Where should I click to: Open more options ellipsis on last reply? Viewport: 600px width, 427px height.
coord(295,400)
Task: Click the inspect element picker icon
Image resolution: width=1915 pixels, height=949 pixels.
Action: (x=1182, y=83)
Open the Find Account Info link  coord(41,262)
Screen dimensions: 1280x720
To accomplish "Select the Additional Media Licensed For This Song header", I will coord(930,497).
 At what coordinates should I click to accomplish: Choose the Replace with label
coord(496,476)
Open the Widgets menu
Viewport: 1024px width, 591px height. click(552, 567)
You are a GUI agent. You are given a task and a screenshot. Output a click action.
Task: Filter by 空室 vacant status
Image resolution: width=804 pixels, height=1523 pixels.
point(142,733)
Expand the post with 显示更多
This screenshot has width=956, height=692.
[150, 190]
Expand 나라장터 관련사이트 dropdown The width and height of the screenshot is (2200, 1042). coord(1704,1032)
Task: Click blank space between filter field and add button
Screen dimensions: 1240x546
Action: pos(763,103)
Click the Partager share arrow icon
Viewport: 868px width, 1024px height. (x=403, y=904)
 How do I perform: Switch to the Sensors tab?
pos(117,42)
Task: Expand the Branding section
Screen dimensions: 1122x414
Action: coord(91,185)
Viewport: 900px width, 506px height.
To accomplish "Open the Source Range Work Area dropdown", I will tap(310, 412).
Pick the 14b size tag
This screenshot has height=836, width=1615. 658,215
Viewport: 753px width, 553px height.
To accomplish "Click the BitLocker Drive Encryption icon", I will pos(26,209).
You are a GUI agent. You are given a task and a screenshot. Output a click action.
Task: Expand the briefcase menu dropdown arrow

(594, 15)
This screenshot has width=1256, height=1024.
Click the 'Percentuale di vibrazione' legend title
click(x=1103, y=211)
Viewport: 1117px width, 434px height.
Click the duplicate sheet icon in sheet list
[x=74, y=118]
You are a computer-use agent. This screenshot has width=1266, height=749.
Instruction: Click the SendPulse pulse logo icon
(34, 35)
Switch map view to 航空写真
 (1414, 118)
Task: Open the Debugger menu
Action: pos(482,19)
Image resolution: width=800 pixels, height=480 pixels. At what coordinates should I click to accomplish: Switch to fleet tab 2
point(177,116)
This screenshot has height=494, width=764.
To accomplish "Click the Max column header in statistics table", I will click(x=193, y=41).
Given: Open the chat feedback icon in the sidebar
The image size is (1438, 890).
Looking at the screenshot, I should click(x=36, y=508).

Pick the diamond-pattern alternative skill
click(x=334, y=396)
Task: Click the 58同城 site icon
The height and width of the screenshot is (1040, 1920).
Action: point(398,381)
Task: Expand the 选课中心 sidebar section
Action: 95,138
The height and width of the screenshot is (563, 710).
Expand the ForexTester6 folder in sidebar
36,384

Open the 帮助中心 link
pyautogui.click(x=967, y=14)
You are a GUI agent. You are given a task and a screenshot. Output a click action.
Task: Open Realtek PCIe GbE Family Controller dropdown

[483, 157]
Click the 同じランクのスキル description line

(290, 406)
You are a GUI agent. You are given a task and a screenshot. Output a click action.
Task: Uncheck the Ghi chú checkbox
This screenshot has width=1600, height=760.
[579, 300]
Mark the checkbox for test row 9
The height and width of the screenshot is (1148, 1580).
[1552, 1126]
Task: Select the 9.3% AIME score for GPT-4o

******************************

- **Description of the task**
Repeat all the records without altering a single word.

- **Task answer**
Where should I click to: Open more options ellipsis on last reply? Viewport: 600px width, 427px height.
coord(295,400)
Task: Click the inspect element picker icon
Image resolution: width=1915 pixels, height=949 pixels.
Action: (x=1182, y=83)
Open the Find Account Info link  coord(41,262)
Screen dimensions: 1280x720
To accomplish "Select the Additional Media Licensed For This Song header", I will coord(930,497).
 At what coordinates should I click to accomplish: Choose the Replace with label
coord(496,476)
Open the Widgets menu
Viewport: 1024px width, 591px height. click(552, 567)
You are a GUI agent. You are given a task and a screenshot. Output a click action.
Task: Filter by 空室 vacant status
Image resolution: width=804 pixels, height=1523 pixels.
point(142,733)
Expand the post with 显示更多
This screenshot has width=956, height=692.
[150, 190]
Expand 나라장터 관련사이트 dropdown The width and height of the screenshot is (2200, 1042). coord(1704,1032)
Task: Click blank space between filter field and add button
Screen dimensions: 1240x546
Action: pos(763,103)
Click the Partager share arrow icon
Viewport: 868px width, 1024px height. (x=403, y=904)
 How do I perform: Switch to the Sensors tab?
pos(117,42)
Task: Expand the Branding section
Screen dimensions: 1122x414
Action: coord(91,185)
Viewport: 900px width, 506px height.
To accomplish "Open the Source Range Work Area dropdown", I will tap(310, 412).
Pick the 14b size tag
This screenshot has height=836, width=1615. 658,215
Viewport: 753px width, 553px height.
To accomplish "Click the BitLocker Drive Encryption icon", I will pos(26,209).
You are a GUI agent. You are given a task and a screenshot. Output a click action.
Task: Expand the briefcase menu dropdown arrow

(594, 15)
This screenshot has width=1256, height=1024.
Click the 'Percentuale di vibrazione' legend title
click(x=1103, y=211)
Viewport: 1117px width, 434px height.
Click the duplicate sheet icon in sheet list
[x=74, y=118]
You are a computer-use agent. This screenshot has width=1266, height=749.
Instruction: Click the SendPulse pulse logo icon
(34, 35)
Switch map view to 航空写真
 (1414, 118)
Task: Open the Debugger menu
Action: pos(482,19)
Image resolution: width=800 pixels, height=480 pixels. At what coordinates should I click to accomplish: Switch to fleet tab 2
point(177,116)
This screenshot has height=494, width=764.
To accomplish "Click the Max column header in statistics table", I will click(x=193, y=41).
Given: Open the chat feedback icon in the sidebar
The image size is (1438, 890).
Looking at the screenshot, I should click(x=36, y=508).

Pick the diamond-pattern alternative skill
click(x=334, y=396)
Task: Click the 58同城 site icon
The height and width of the screenshot is (1040, 1920).
Action: point(398,381)
Task: Expand the 选课中心 sidebar section
Action: 95,138
The height and width of the screenshot is (563, 710).
Expand the ForexTester6 folder in sidebar
36,384

Open the 帮助中心 link
pyautogui.click(x=967, y=14)
You are a GUI agent. You are given a task and a screenshot. Output a click action.
Task: Open Realtek PCIe GbE Family Controller dropdown

[483, 157]
Click the 同じランクのスキル description line

(290, 406)
You are a GUI agent. You are given a task and a screenshot. Output a click action.
Task: Uncheck the Ghi chú checkbox
This screenshot has width=1600, height=760.
[579, 300]
Mark the checkbox for test row 9
The height and width of the screenshot is (1148, 1580).
[1552, 1126]
Task: Select the 9.3% AIME score for GPT-4o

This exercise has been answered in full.